Text to Video

Generate an video based on a given text prompt.

For more details about the text-to-video task, check out its dedicated page! You will find examples and related materials.

Recommended models

tencent/HunyuanVideo: A strong model for consistent video generation.
Lightricks/LTX-Video: A text-to-video model with high fidelity motion and strong prompt adherence.
Wan-AI/Wan2.1-T2V-1.3B: A robust model for video generation.

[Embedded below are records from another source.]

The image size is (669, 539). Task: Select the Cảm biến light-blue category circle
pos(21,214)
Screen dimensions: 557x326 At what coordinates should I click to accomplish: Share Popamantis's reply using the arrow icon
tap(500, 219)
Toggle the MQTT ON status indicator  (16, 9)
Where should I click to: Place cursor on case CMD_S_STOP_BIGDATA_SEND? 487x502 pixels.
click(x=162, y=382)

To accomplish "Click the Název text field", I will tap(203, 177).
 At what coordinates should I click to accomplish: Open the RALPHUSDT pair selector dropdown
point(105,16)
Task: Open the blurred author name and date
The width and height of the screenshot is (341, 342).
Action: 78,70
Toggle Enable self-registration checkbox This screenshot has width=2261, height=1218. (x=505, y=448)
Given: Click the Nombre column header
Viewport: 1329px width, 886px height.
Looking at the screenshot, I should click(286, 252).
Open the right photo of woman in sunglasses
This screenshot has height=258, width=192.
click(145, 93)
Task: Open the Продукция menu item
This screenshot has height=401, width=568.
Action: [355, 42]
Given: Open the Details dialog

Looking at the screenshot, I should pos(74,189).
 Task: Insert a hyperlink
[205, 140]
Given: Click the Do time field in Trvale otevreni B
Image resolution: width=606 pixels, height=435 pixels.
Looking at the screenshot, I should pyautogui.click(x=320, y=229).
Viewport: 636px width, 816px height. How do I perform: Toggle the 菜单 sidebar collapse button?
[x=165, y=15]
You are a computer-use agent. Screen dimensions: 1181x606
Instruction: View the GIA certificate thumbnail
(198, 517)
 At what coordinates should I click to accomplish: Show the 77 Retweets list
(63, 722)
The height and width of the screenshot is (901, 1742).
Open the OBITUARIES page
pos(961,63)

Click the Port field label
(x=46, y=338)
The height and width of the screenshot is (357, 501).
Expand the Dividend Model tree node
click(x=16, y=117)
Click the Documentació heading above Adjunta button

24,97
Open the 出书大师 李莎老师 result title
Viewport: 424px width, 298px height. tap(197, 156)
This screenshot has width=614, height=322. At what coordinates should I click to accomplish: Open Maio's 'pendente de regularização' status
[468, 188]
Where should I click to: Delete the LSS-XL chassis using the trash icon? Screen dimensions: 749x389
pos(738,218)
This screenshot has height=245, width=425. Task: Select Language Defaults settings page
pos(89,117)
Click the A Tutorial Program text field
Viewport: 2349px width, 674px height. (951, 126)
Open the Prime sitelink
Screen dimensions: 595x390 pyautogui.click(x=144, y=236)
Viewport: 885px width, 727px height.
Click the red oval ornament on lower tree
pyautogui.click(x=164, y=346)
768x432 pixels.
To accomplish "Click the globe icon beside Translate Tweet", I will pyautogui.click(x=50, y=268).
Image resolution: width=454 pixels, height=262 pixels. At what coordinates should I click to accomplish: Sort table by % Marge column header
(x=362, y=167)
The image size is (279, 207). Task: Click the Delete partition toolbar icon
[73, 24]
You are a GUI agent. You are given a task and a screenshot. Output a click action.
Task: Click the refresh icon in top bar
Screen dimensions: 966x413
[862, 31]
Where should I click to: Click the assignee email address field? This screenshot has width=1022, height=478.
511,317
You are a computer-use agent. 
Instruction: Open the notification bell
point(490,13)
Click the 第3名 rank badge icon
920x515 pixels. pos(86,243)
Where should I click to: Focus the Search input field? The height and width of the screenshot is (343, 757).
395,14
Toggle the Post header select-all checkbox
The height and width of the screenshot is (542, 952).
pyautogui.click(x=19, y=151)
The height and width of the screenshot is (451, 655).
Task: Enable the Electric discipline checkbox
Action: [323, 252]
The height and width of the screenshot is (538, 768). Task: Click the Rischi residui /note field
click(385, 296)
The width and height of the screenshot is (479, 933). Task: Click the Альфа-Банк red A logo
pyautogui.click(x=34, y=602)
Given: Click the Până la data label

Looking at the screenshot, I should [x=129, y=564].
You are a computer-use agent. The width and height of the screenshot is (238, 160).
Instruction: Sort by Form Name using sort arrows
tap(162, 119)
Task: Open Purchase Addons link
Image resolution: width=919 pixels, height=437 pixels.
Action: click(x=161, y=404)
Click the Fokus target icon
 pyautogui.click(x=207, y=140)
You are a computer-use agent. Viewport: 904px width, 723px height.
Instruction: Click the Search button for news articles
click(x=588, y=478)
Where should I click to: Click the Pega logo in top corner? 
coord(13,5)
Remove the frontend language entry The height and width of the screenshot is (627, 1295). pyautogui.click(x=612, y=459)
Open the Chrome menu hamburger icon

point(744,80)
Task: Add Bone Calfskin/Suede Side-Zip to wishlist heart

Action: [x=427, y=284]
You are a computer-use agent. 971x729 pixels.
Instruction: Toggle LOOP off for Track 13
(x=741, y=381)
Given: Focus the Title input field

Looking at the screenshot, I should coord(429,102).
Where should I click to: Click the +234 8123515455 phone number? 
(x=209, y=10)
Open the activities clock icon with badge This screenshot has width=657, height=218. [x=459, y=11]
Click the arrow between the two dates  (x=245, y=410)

Explore all available models and find the one that suits you best here.

Using the API

Language

Provider

Settings

import os
from huggingface_hub import InferenceClient

client = InferenceClient(
    provider="fal-ai",
    api_key=os.environ["HF_TOKEN"],
)

video = client.text_to_video(
    "A young man walking on the street",
    model="tencent/HunyuanVideo",
)

API specification

Request

Payload
inputs*	string	The input text data (sometimes called “prompt”)
parameters	object
num_frames	number	The num_frames parameter determines how many video frames are generated.
guidance_scale	number	A higher guidance scale value encourages the model to generate videos closely linked to the text prompt, but values too high may cause saturation and other artifacts.
negative_prompt	string[]	One or several prompt to guide what NOT to include in video generation.
num_inference_steps	integer	The number of denoising steps. More denoising steps usually lead to a higher quality video at the expense of slower inference.
seed	integer	Seed for the random number generator.

Headers
authorization	string	Authentication header in the form `'Bearer: hf_**'` when `hf_**` is a personal user access token with “Inference Providers” permission. You can generate one from your settings page.

Response

Body
video	unknown	The generated video returned as raw bytes in the payload.